By 2019, irrigation costs had fallen to roughly a third of earlier rates, cropping intensity had risen from 1.90 to 2.22, and farm revenues were up 30% to 40%. AKRSP-I went on to establish numerous similar systems across north Bihar. Through continuous collaborative work between ITP and AKRSP-I over the years, the model has now evolved into the rapidly-scaling ‘Solar Didi’ model, with women members of Self-Help Groups taking up solar pumping systems as micro-enterprises.
Building the next generation of water researchers
Over the years, ITP has developed a research portfolio spanning water, energy and rural livelihoods, led by young researchers pushed to conduct grounded inquiries into diverse water problems. The ITP Partners’ Meet, its flagship convention of water sector professionals, was a key avenue for these ideas: as founding leader Tushaar Shah wrote in his 2008 book Taming the Anarchy, the event “teemed with hundreds of eager participants, including dozens of policymakers, who came to it for the bold — at times seemingly reckless — ideas that ITP youngsters brought to the water policy discourse.” In December 2025, the program convened the silver jubilee edition of this gathering, bringing together researchers, policymakers and practitioners to discuss the program’s legacy and chart an agenda for the future.


The IWMI-Tata Program has been a launching pad for scores of young researchers and pre-doctoral fellows, and a training ground for hundreds of student interns who spent time with the program to conduct research into real problems relating to water, livelihoods and agriculture. As an institution, it propelled young researchers to the forefront, encouraged them to engage in debate and left an imprint on the generations that passed through it.
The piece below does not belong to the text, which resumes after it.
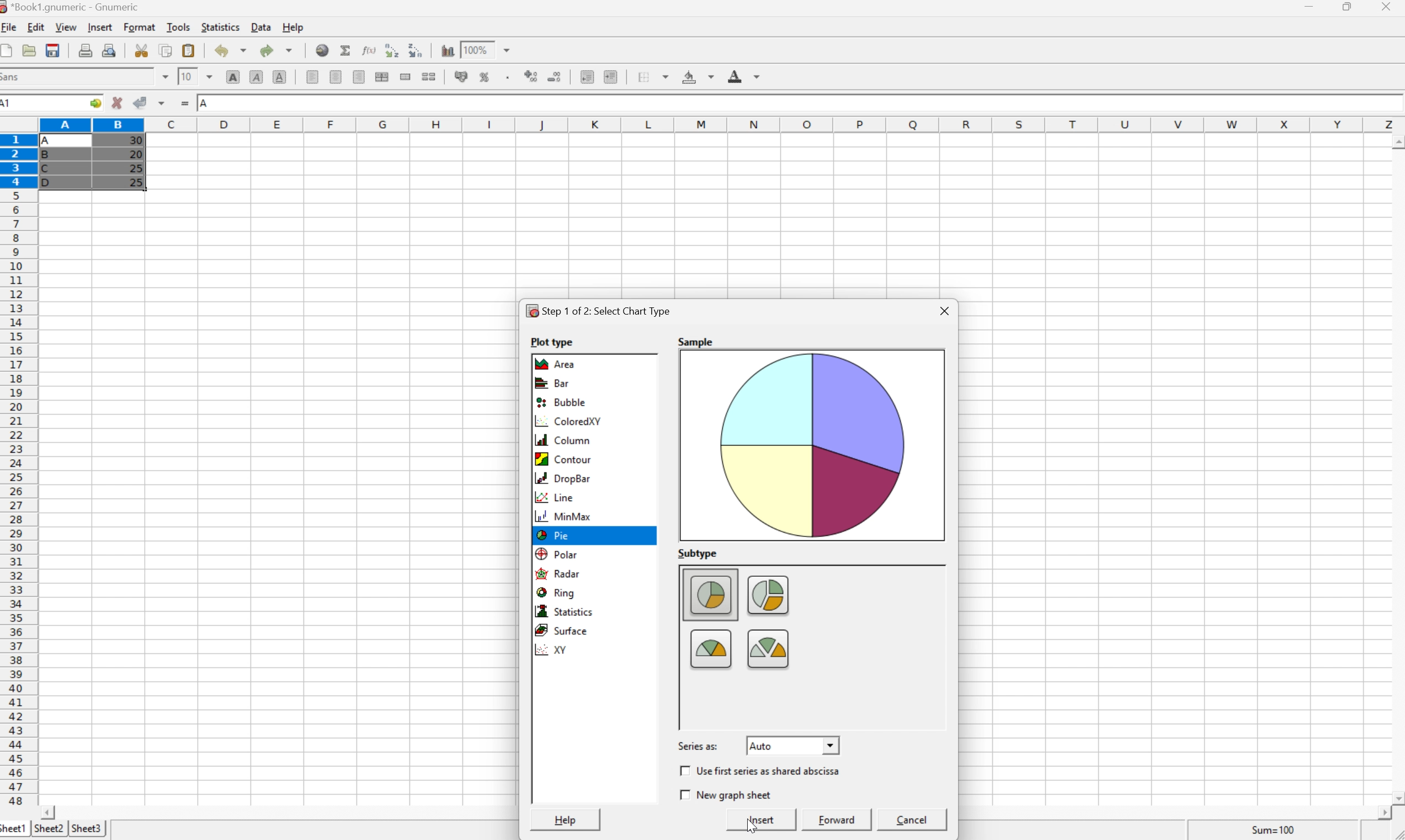 This screenshot has height=840, width=1405. Describe the element at coordinates (462, 76) in the screenshot. I see `Format selection as accounting` at that location.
Its ability to conduct wide-ranging research was due in part to the flexibility in partnership design which allowed the program to be exempt from donor cycles or limitations.
Many of these researchers have since carried ITP’s focus and approach into careers across academia, industry and development practice – in India and beyond. “I did not set out to become a researcher; I chose a career in research because I worked at ITP. Four years at ITP shaped the way I approach research and policy problems more than seven years of higher education in the US did,” says Avinash Kishore, senior research fellow at the International Food Policy Research Institute, reflecting on how his time at ITP shaped his career. “Higher education gave me skills; ITP gave me the audacity to ask big questions and not flinch from unorthodox answers.”


Twenty-five years on, ITP has proven to be a unique model for development research — operating at the intersection of science, policy and practice, with a central focus on practical solutions and encouragement to young researchers. Its influence ranges from shaping national government schemes to incubating scalable pilots to shaping India’s larger development discourse.
As the Program enters its next phase, the questions at the core of the ITP model — how to bridge research and development practice, how to make water and energy systems work for smallholder farmers — remain as relevant and central to its mission as before.